LAERTES        Must there no more be done?

PRIEST                       No more be done.

We should profane the service of the dead

To sing a requiem and such rest to her

As to peace-parted souls.

LAERTES                    Lay her i’th’ earth,

And from her fair and unpolluted flesh

May violets spring. I tell thee, churlish priest,

A ministering angel shall my sister be

When thou liest howling.

HAMLET         [aside to Horatio]      What, the fair Ophelia?         (5.1.224-231)

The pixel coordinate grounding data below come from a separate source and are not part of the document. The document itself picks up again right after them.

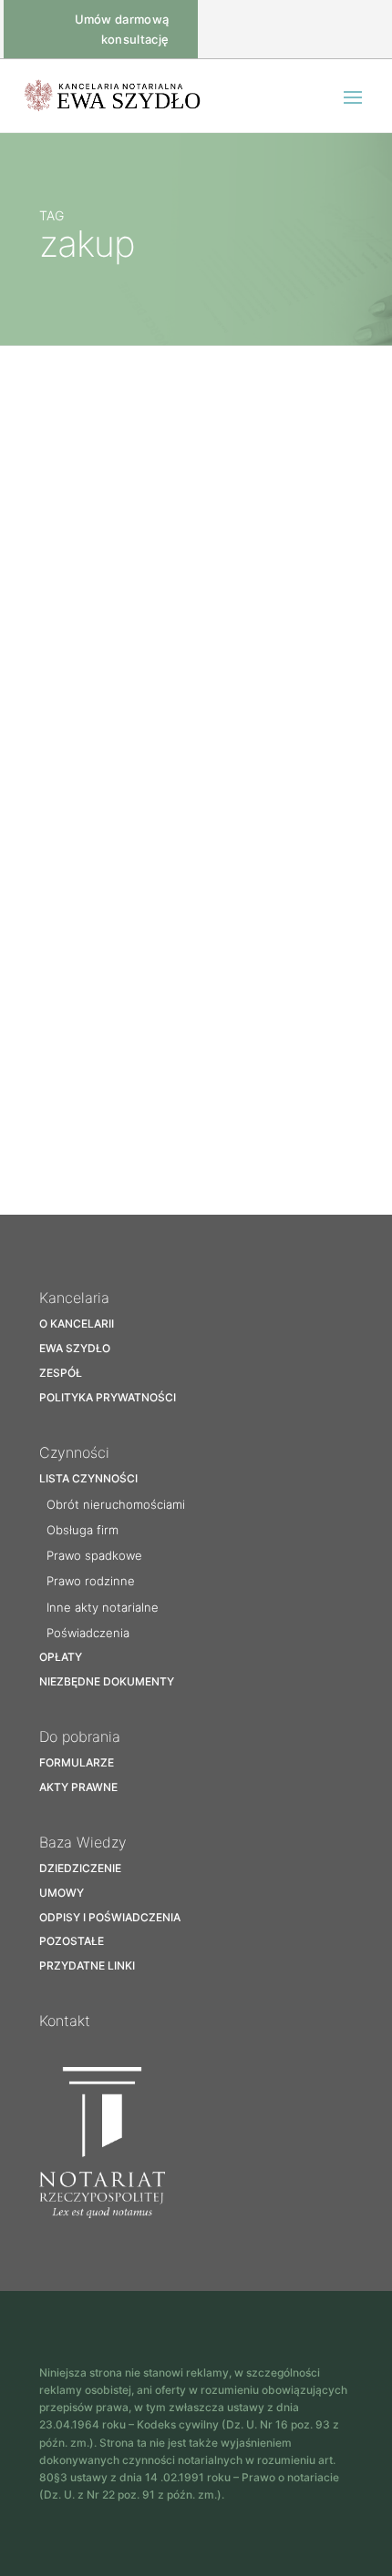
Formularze (76, 1762)
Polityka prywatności (107, 1397)
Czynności (74, 1452)
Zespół (60, 1373)
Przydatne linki (87, 1965)
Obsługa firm (82, 1529)
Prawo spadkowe (94, 1555)
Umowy (61, 1892)
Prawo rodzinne (90, 1580)
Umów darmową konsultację (122, 29)
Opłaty (60, 1657)
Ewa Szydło (74, 1348)
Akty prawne (78, 1787)
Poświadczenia (87, 1632)
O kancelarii (76, 1323)
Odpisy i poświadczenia (110, 1917)
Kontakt (64, 2020)
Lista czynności (88, 1478)
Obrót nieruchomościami (115, 1504)
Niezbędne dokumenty (106, 1681)
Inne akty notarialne (102, 1607)
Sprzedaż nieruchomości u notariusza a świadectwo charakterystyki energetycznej (171, 669)
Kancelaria (74, 1297)
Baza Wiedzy (92, 707)
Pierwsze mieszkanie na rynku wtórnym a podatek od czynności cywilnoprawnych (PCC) (183, 1031)
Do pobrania (79, 1736)
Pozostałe (157, 707)
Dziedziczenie (80, 1868)
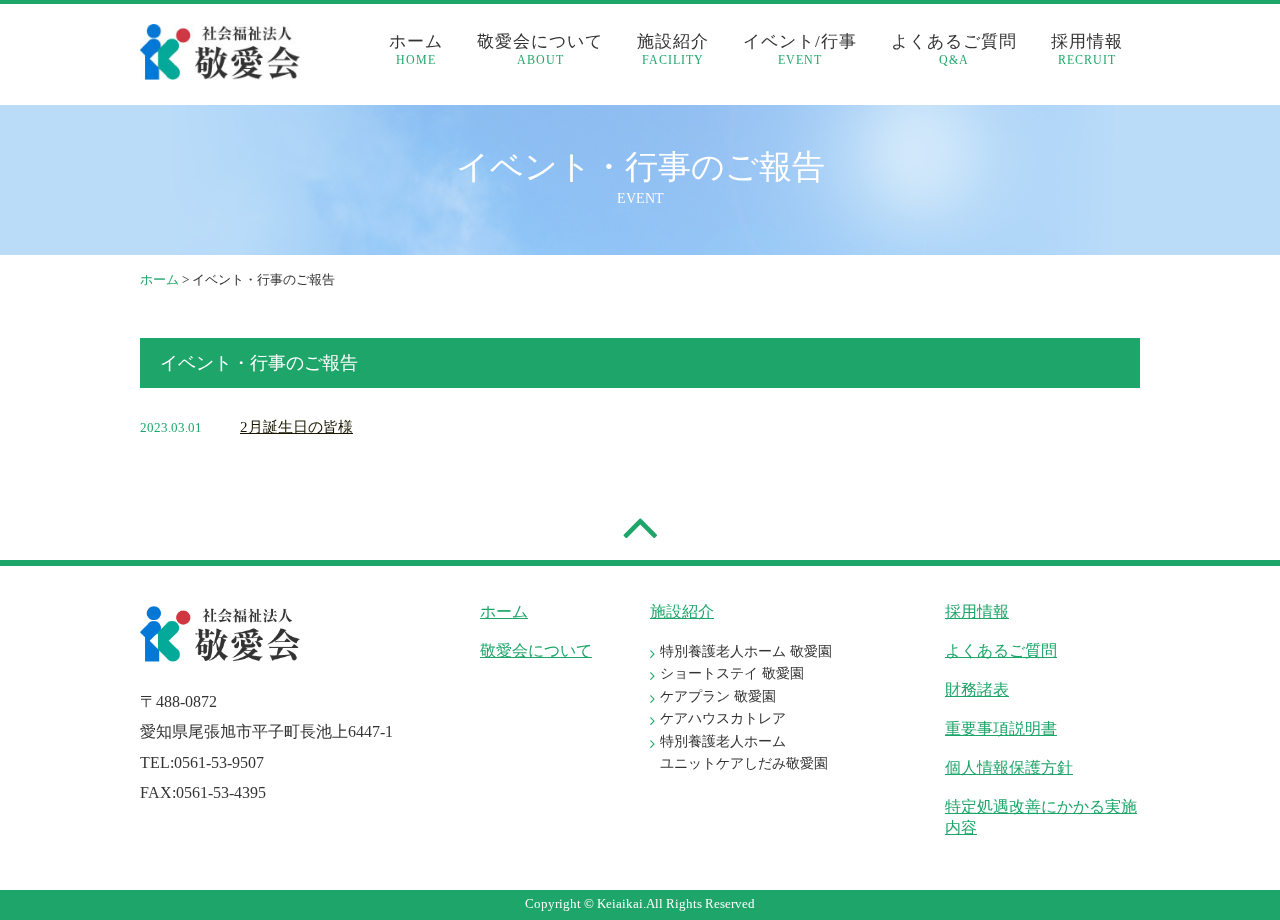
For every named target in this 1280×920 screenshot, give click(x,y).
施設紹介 (673, 49)
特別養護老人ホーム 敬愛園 (746, 651)
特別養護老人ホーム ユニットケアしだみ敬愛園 (744, 752)
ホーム (416, 49)
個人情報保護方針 (1009, 767)
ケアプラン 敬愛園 (718, 696)
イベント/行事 (800, 49)
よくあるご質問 (954, 49)
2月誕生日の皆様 (296, 427)
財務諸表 (977, 689)
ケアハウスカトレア (723, 718)
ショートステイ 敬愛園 (732, 673)
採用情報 (1087, 49)
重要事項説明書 (1001, 728)
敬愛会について (540, 49)
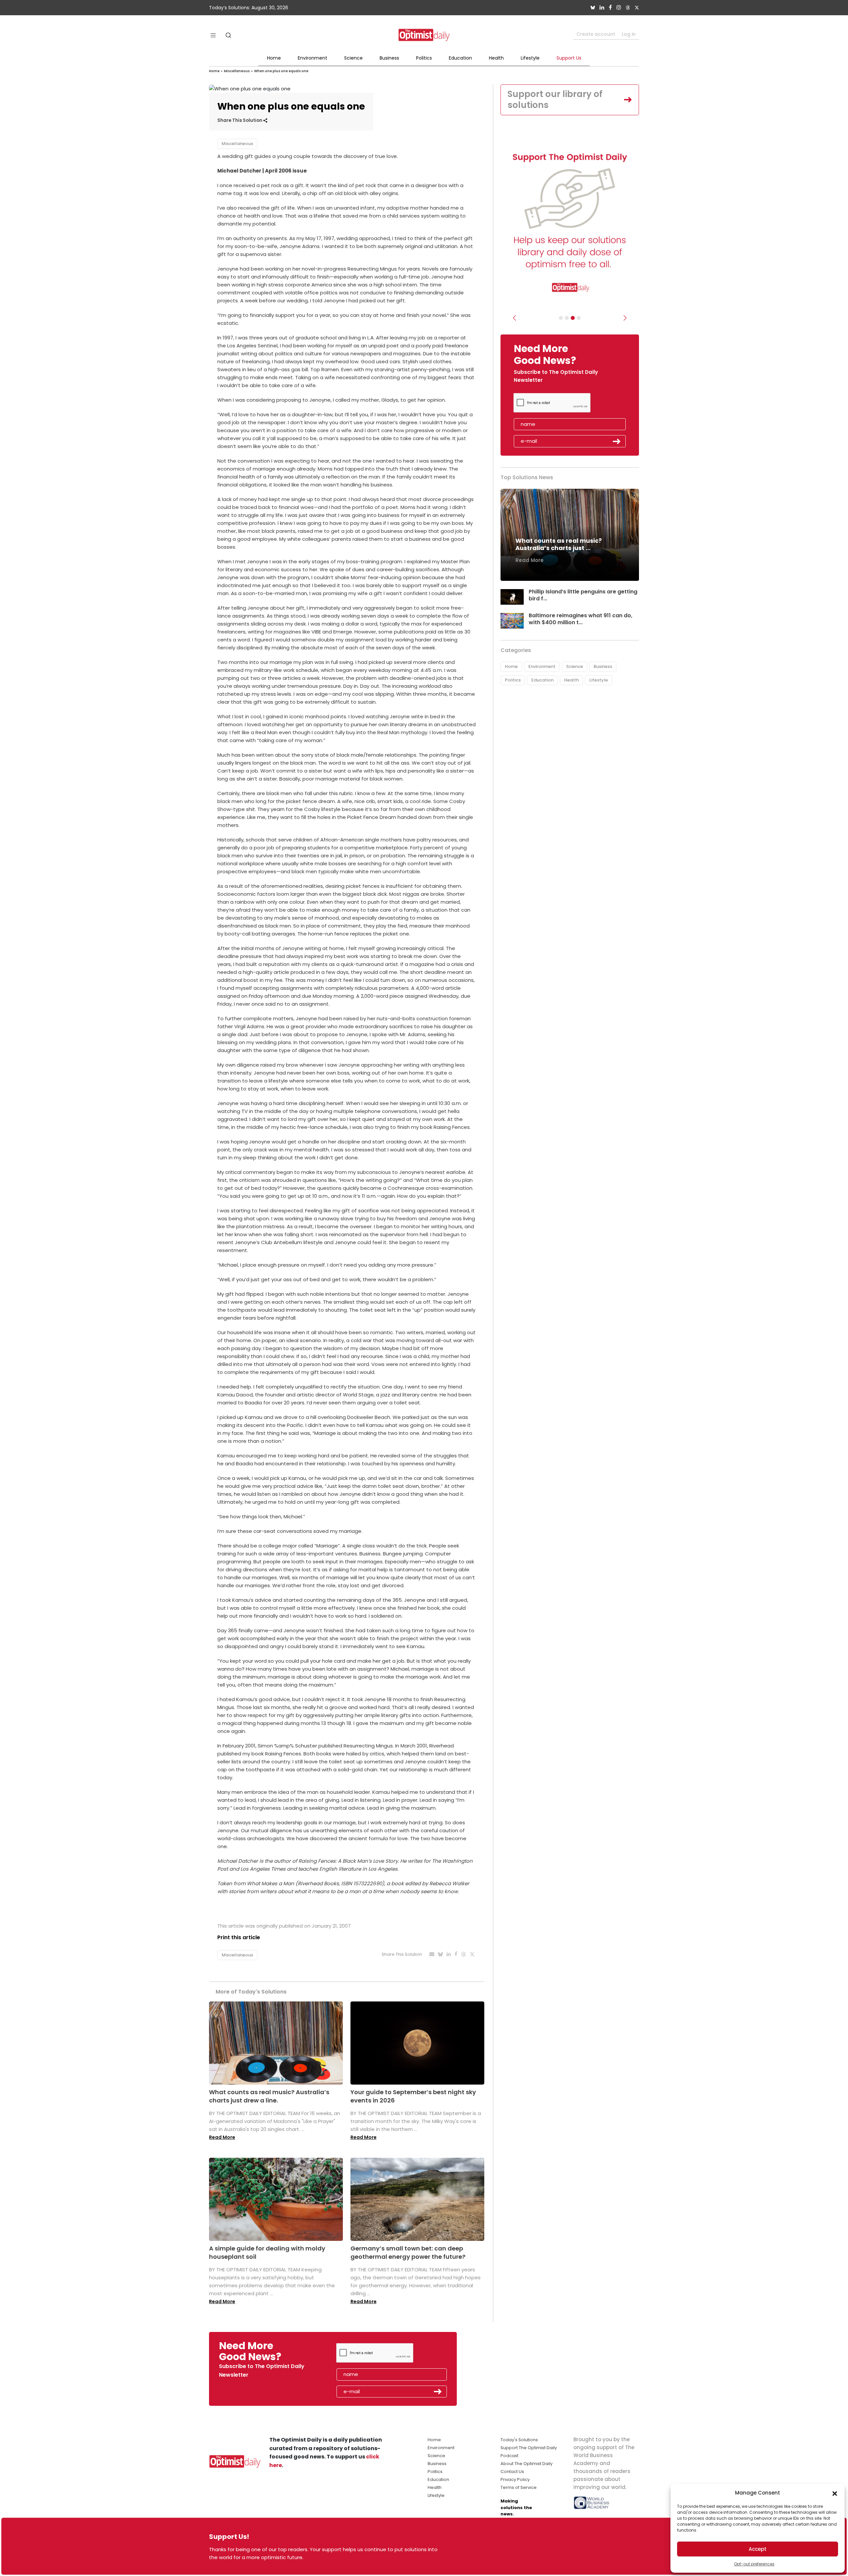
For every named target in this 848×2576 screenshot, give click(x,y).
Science (353, 58)
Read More (222, 2137)
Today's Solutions (519, 2440)
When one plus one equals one (281, 71)
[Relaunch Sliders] (579, 318)
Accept (758, 2549)
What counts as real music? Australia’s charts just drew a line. (269, 2096)
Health (496, 58)
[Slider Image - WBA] (567, 318)
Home (274, 58)
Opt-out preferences (754, 2564)
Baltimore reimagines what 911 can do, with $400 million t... (580, 619)
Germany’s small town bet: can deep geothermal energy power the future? (407, 2252)
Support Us (568, 58)
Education (460, 58)
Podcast (509, 2455)
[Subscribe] (561, 318)
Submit (617, 441)
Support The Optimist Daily (529, 2448)
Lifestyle (530, 58)
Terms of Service (519, 2487)
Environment (312, 58)
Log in (629, 34)
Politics (424, 58)
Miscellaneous (237, 71)
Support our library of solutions (555, 99)
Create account (595, 34)
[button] (834, 2493)
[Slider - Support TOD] (573, 318)
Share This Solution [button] (240, 120)
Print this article (238, 1937)
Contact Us (512, 2471)
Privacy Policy (515, 2479)
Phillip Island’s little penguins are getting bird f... (583, 595)
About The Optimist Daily (527, 2463)
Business (389, 58)
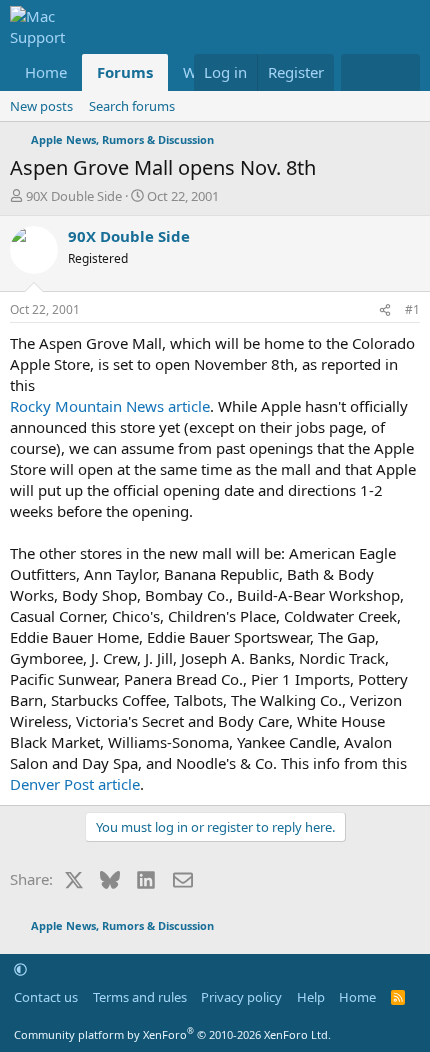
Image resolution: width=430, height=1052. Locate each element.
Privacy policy (241, 997)
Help (311, 997)
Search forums (132, 106)
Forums (125, 72)
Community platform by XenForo (172, 1034)
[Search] (400, 72)
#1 (412, 309)
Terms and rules (140, 997)
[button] (20, 969)
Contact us (46, 997)
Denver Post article (75, 784)
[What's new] (360, 72)
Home (46, 72)
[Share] (385, 310)
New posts (41, 106)
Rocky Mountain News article (110, 406)
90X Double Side (74, 196)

Laertes tries again, wretchedly, stubbornly: must there no more be done? (he’s also asking, was there something more that I could have done, to prevent this? anything he can secure for her now is too little, too late). The priest can only repeat, no more be done, and it’s like an echoing bell, tolling, done, done. Dead and gone. Then the priest really pushes it, in an elaboration which seems unnecessarily cruel: we should profane the service of the dead to sing a requiem and such rest to her as to peace-parted souls. It wouldn’t be fair to the rest of them, everyone who died a nice tidy death, if SHE got what she doesn’t really deserve! it’d devalue the currency, even: what, a requiem mass just for any old person, no questions asked? not on my watch. Laertes seems to change tack, perhaps conceding defeat, or not even dignifying that with a response: lay her i’th’ earth—the starkness of it, and so gentle, so final—and from her fair and unpolluted flesh may violets spring. The violets that withered all when her father died; the flowers that Gertrude has already decked her with in verse. An attempt at redemption. Then he has a final go: I tell thee, churlish priest—you common, cruel jobsworth—a ministering angel shall my sister be, in paradise, with God and His saints, when thou liest howling. She’ll be in heaven alright, and soon—and you’ll be screaming out your time in purgatory—or all eternity in hell.

Hamlet’s twigged: sister. What, the fair Ophelia? this? here? dead?